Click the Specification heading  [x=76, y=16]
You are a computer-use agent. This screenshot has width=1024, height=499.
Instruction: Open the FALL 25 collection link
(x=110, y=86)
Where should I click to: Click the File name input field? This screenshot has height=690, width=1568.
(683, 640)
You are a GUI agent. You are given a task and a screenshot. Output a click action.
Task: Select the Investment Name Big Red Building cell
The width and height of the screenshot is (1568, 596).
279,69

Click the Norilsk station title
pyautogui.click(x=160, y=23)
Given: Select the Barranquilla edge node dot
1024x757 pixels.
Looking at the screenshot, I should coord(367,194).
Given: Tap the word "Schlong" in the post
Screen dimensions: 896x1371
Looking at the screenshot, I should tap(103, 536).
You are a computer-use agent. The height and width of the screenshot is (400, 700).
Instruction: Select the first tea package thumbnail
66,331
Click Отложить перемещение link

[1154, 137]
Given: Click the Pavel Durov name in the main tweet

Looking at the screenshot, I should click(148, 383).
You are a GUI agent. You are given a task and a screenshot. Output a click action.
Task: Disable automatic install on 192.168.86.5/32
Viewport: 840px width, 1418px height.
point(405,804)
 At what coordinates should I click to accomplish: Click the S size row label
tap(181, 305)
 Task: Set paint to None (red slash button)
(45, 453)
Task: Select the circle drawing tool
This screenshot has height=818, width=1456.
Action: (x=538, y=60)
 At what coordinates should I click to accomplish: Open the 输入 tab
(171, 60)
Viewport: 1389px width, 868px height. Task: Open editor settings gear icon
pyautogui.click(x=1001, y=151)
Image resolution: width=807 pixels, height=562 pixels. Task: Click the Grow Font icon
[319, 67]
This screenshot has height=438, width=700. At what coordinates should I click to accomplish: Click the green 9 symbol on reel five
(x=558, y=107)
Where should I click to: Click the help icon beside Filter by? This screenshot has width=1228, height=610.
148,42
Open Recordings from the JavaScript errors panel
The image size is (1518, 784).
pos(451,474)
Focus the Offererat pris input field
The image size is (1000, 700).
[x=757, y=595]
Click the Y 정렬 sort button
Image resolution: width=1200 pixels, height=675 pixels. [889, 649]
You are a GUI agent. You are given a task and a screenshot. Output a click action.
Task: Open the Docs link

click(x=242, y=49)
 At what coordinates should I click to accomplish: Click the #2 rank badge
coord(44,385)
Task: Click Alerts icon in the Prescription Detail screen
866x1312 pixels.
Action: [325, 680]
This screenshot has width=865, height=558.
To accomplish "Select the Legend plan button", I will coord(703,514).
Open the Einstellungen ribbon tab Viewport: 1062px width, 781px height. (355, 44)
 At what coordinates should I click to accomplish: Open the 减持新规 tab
····················
* **Exercise description**
Repeat back all entries verbatim.

* **Expected output**
Click the Specification heading  [x=76, y=16]
You are a computer-use agent. This screenshot has width=1024, height=499.
Instruction: Open the FALL 25 collection link
(x=110, y=86)
Where should I click to: Click the File name input field? This screenshot has height=690, width=1568.
(683, 640)
You are a GUI agent. You are given a task and a screenshot. Output a click action.
Task: Select the Investment Name Big Red Building cell
The width and height of the screenshot is (1568, 596).
279,69

Click the Norilsk station title
pyautogui.click(x=160, y=23)
Given: Select the Barranquilla edge node dot
1024x757 pixels.
Looking at the screenshot, I should coord(367,194).
Given: Tap the word "Schlong" in the post
Screen dimensions: 896x1371
Looking at the screenshot, I should tap(103, 536).
You are a computer-use agent. The height and width of the screenshot is (400, 700).
Instruction: Select the first tea package thumbnail
66,331
Click Отложить перемещение link

[1154, 137]
Given: Click the Pavel Durov name in the main tweet

Looking at the screenshot, I should click(148, 383).
You are a GUI agent. You are given a task and a screenshot. Output a click action.
Task: Disable automatic install on 192.168.86.5/32
Viewport: 840px width, 1418px height.
point(405,804)
 At what coordinates should I click to accomplish: Click the S size row label
tap(181, 305)
 Task: Set paint to None (red slash button)
(45, 453)
Task: Select the circle drawing tool
This screenshot has height=818, width=1456.
Action: (x=538, y=60)
 At what coordinates should I click to accomplish: Open the 输入 tab
(171, 60)
Viewport: 1389px width, 868px height. Task: Open editor settings gear icon
pyautogui.click(x=1001, y=151)
Image resolution: width=807 pixels, height=562 pixels. Task: Click the Grow Font icon
[319, 67]
This screenshot has height=438, width=700. At what coordinates should I click to accomplish: Click the green 9 symbol on reel five
(x=558, y=107)
Where should I click to: Click the help icon beside Filter by? This screenshot has width=1228, height=610.
148,42
Open Recordings from the JavaScript errors panel
The image size is (1518, 784).
pos(451,474)
Focus the Offererat pris input field
The image size is (1000, 700).
[x=757, y=595]
Click the Y 정렬 sort button
Image resolution: width=1200 pixels, height=675 pixels. [889, 649]
You are a GUI agent. You are given a task and a screenshot. Output a click action.
Task: Open the Docs link

click(x=242, y=49)
 At what coordinates should I click to accomplish: Click the #2 rank badge
coord(44,385)
Task: Click Alerts icon in the Prescription Detail screen
866x1312 pixels.
Action: [325, 680]
This screenshot has width=865, height=558.
To accomplish "Select the Legend plan button", I will coord(703,514).
Open the Einstellungen ribbon tab Viewport: 1062px width, 781px height. (355, 44)
 At what coordinates should I click to accomplish: Open the 减持新规 tab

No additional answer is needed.